They were some of the most glorious days of my life.

This is the book that started it all. Although I have to say goodbye, I photographed the pages or photos that fascinated me the most.

For more information about volunteering at the Mystic Aquarium & Institute for Exploration, visit here: http://www.mysticaquarium.org/get-involved/volunteer

I’m not quite sure what it was about this picture that fascinated me, but when I played school I would trace these figures onto paper and make a “choose the correct answer” problem to try to memorize them.

The whale in the middle looked mean. I had a thing about mean-looking whale drawings for two reasons: the drawing on the cover of my father’s copy of Moby Dick, and the whale in Disney’s Pinocchio.

I did the same thing with the drawings on this page, and the two pages below this, that I did with the drawings about streamlining.

I won’t lie. I was only interested in this drawing because of the stunning combination of pink and orange. I traced this onto paper many times and colored it using the same markers and then hung it on my wall.

It was the menace in both of these pictures that grabbed me.

I couldn’t stop staring at this page. Yipes, what an UGLY fish. I kept imagining how horrified I’d be if I were swimming and this thing butted up against me. I was also fascinated by the curves in the drawings of how they swim.

My mother was a musician, and she had a box of random things like finger cymbals and maracas. These scallops reminded me of the castanets that she also kept in that box. I could envision these creatures in motion and I wondered if they made a sound like the castanets did.

Up until this point I had no idea that sea stars moved. So this picture fascinated me—not only because of that, but because I wondered if they felt prickly—like living pickles, I imagined—when you touched them. In fact, the thought spooked me so much it was a long time before I ate pickles again.
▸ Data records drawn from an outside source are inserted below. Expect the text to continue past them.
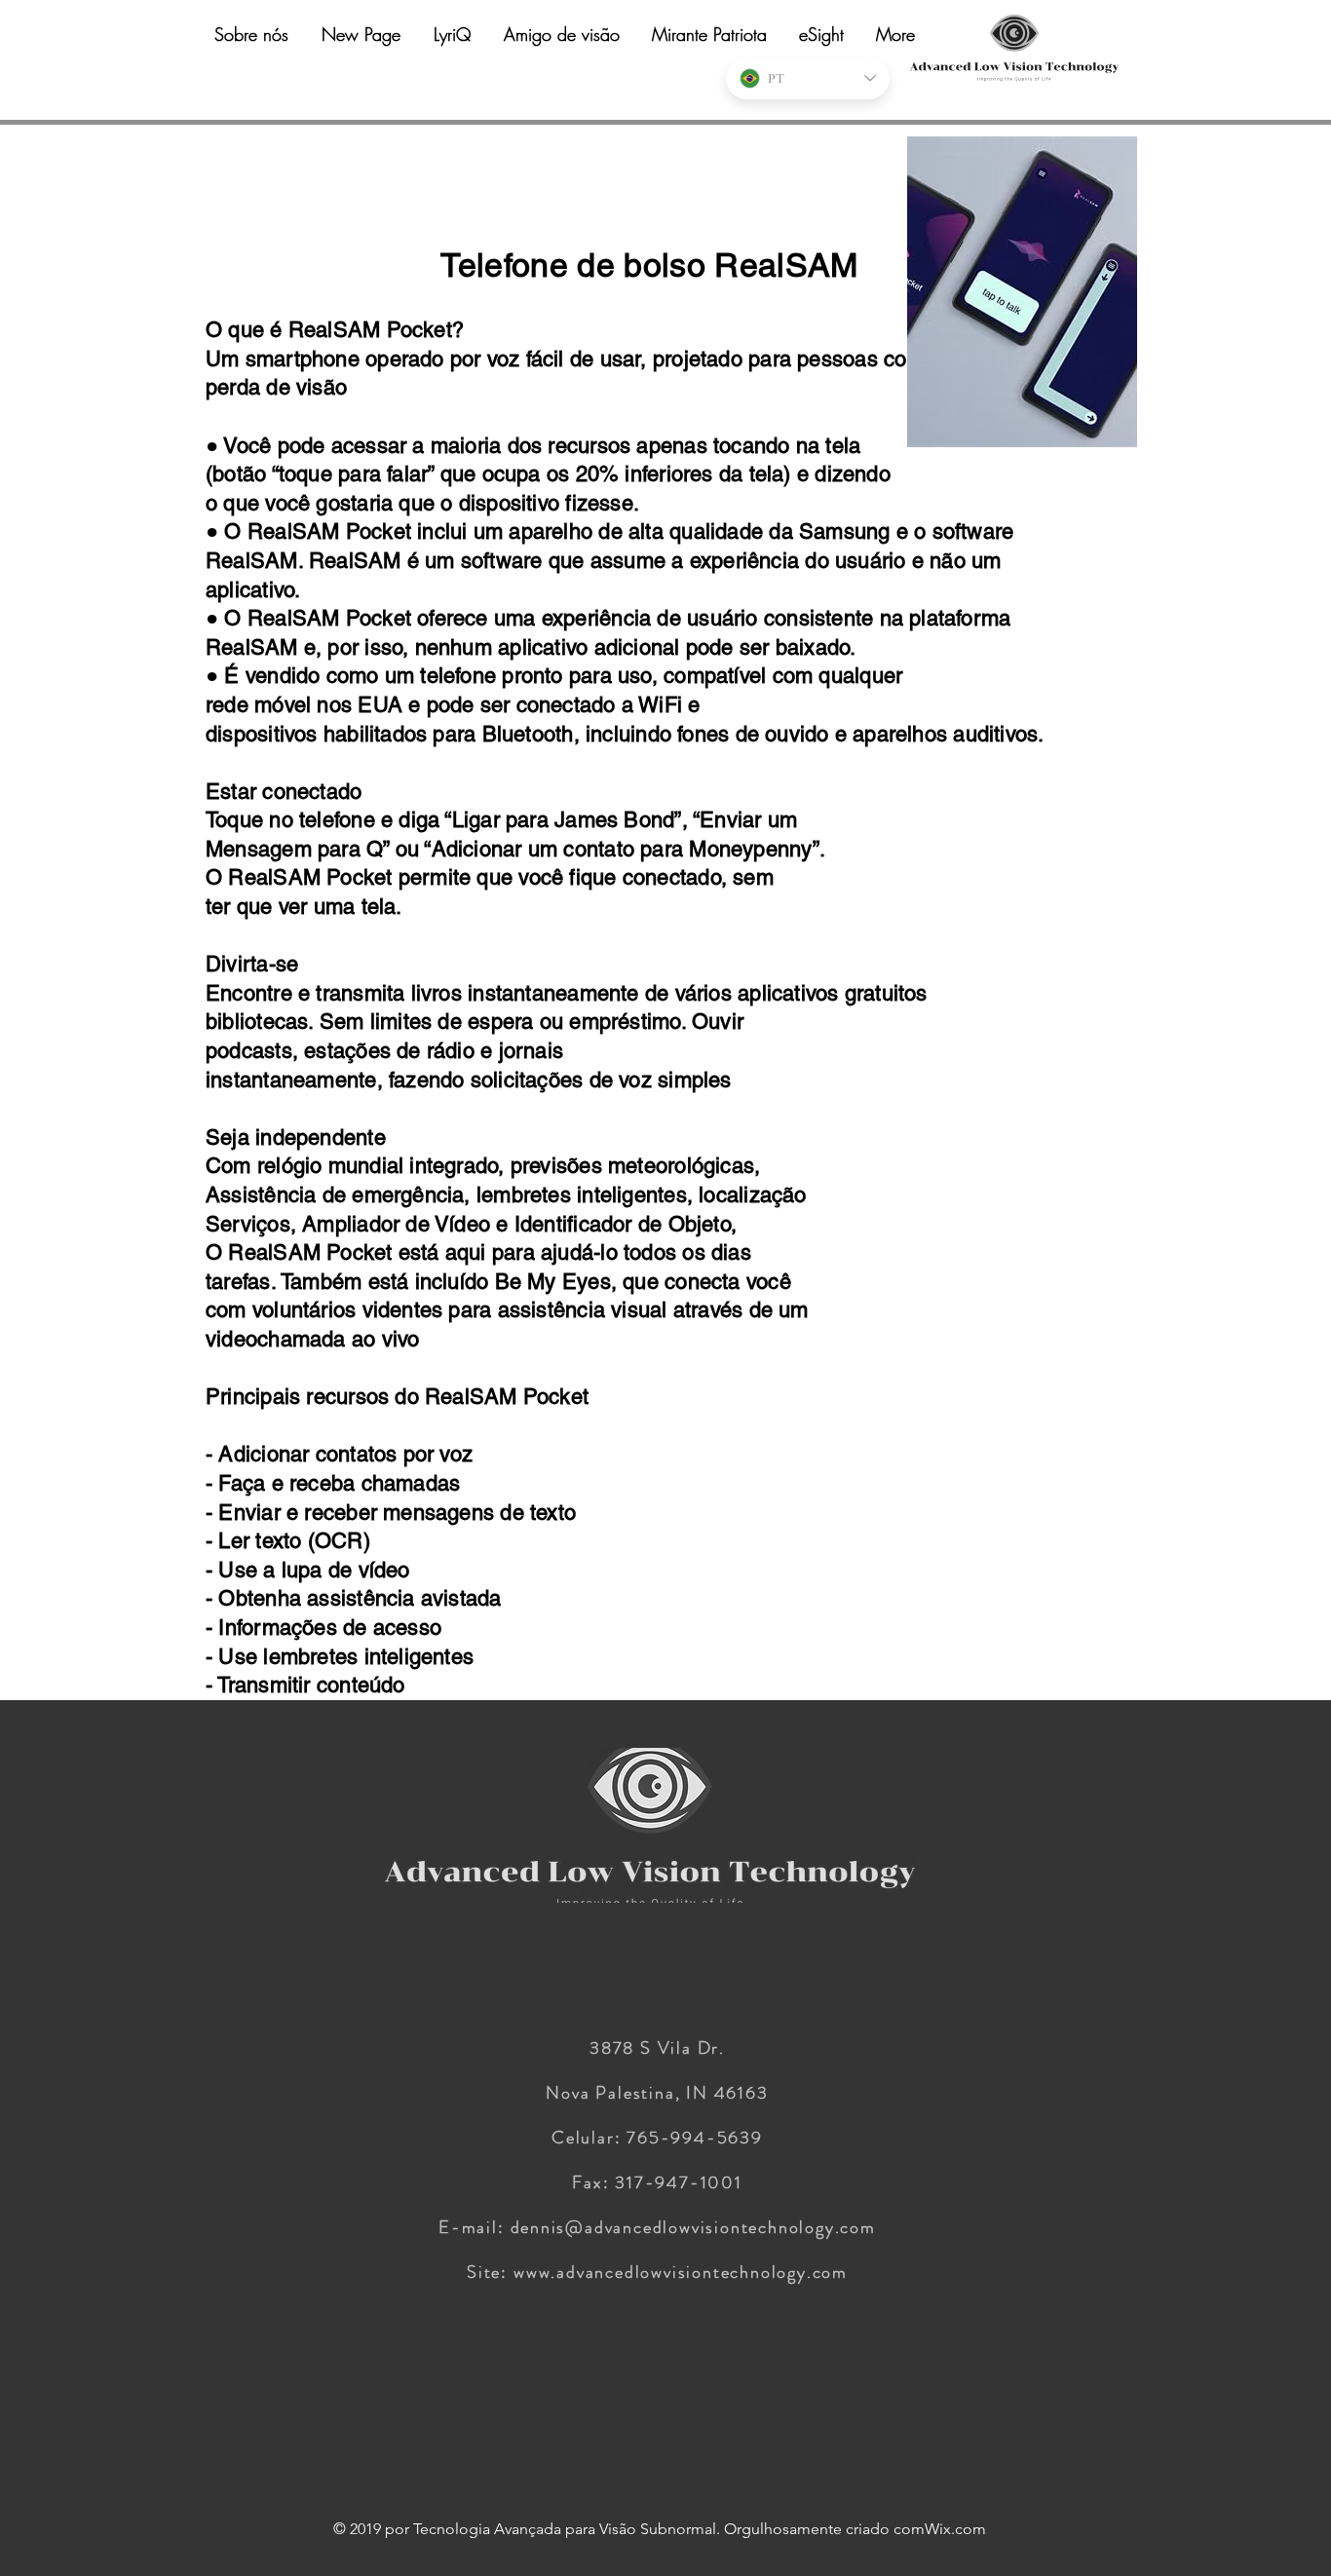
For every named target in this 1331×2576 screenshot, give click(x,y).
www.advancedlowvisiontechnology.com (680, 2272)
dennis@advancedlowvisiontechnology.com (693, 2227)
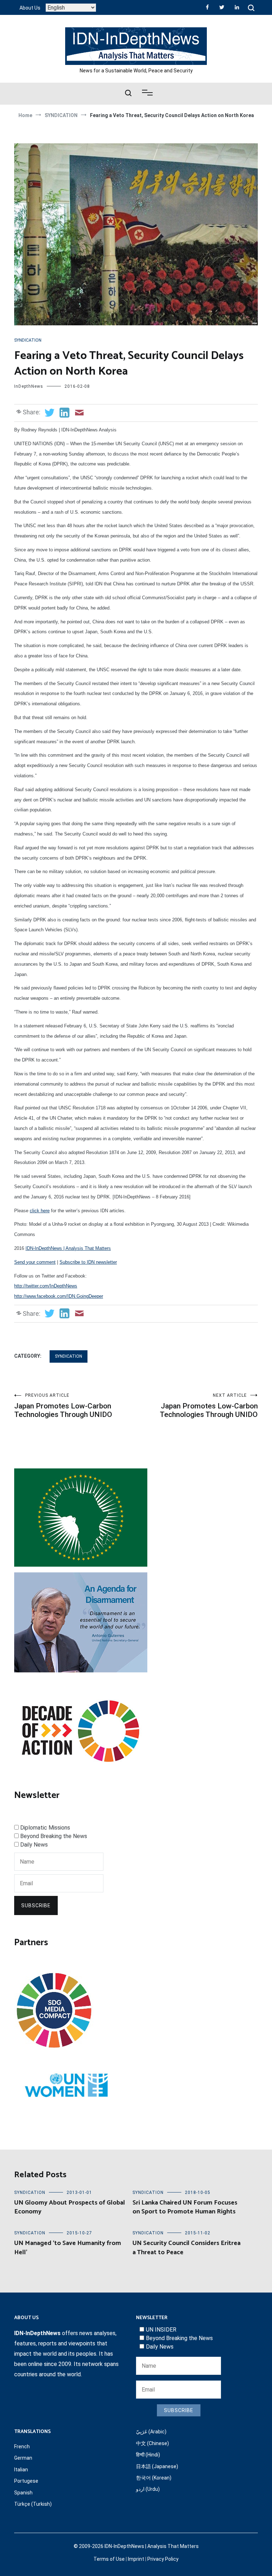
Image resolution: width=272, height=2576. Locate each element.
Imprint (136, 2559)
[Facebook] (207, 7)
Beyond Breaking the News (53, 1836)
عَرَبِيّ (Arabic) (151, 2431)
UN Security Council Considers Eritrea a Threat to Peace (186, 2247)
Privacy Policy (162, 2559)
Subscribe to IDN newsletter (88, 1262)
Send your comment (35, 1262)
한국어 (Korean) (153, 2478)
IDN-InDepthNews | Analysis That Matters (68, 1248)
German (23, 2458)
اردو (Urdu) (148, 2489)
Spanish (23, 2492)
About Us (29, 8)
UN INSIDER (161, 2329)
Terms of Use (109, 2559)
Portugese (26, 2481)
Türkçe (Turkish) (33, 2504)
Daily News (34, 1844)
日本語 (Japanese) (157, 2466)
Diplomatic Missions (45, 1827)
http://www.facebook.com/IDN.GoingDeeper (58, 1296)
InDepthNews (28, 386)
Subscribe (36, 1905)
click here (40, 1210)
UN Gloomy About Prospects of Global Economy (69, 2207)
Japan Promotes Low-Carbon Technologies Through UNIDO (63, 1406)
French (22, 2446)
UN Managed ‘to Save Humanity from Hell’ (67, 2247)
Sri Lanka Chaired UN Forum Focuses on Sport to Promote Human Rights (184, 2207)
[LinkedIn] (237, 7)
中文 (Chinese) (152, 2443)
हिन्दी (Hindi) (148, 2455)
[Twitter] (222, 7)
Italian (21, 2469)
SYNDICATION (27, 340)
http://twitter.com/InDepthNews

To this day, I only eat a pickle maybe once a year.

Hideously ugly—again, another instance in which I couldn’t stop staring at something so horrifying. In addition, the memory of having been stung by a jellyfish just a few years before at Daytona Beach was still pretty fresh.

Loved this pic—my father had this awesome copy of Hemingway’s The Old Man and the Sea down in his den, and it had a marlin similar to this one whacking through the old man’s boat. I read his copy of that book several times. It was the first time I was exposed to Hemingway.

More diagrams, tracing, and quizzing myself.

The opening phrase on this page—“Nature red in tooth and claw?”—struck me. I opened several science reports with it.

I only liked this picture because the green water around the shark looked so cool and inviting, and I thought that when I grew up and moved to Florida I would have a swimming pool that had green water instead of blue.

This is going to sound completely stupid, but I liked this picture for two reasons: 1, I felt like I could stick my hand in the shark’s mouth and it would feel soft, like a pillow, and 2, I liked how it came out of the darkness, like a ghost.

It was the colors that attracted me to this photo. I was enthralled that something so deadly could be so pretty.

To me, looking at half-eaten fish was the same as looking at dead birds (see Episode 5). What’s funny about this is that I became more terrified of schools of bluefish than of sharks or barracuda simply because of this picture. In 2003, when I was invited to go water skiing with some friends out in Long Island Sound, I was behind the boat, waiting for them to go so I could get up on the water skis—and somebody shouted, “go now, there’s a school of bluefish around her!” I haven’t set foot in Long Island sound waters since.

For some reason this drawing reminded me of The Bermuda Triangle, which I had sketched on a National Geographic map at home and hung over my bed (I had the top bunk).

The photo that introduced me to the concept of “The Feeding Frenzy” in sharks, which I’d learn much more about a couple of years later when I found Dad’s 1968 National Geographic (covered in Episode 5).

This picture is the reason it took me a long time to be comfortable with scuba diving (which I did a few years later when I was 16).

This creature looked menacing. It wasn’t until years later, when I went to work at the Maritime Aquarium at Norwalk as an exhibit interpreter, that horseshoe crabs were harmless.

The only reason I liked this picture was because it looked like the shark was eating a chicken leg. Don’t ask me why.

Here's the full set I acquired at a tag sale in the late 1990s. I gave this away years ago.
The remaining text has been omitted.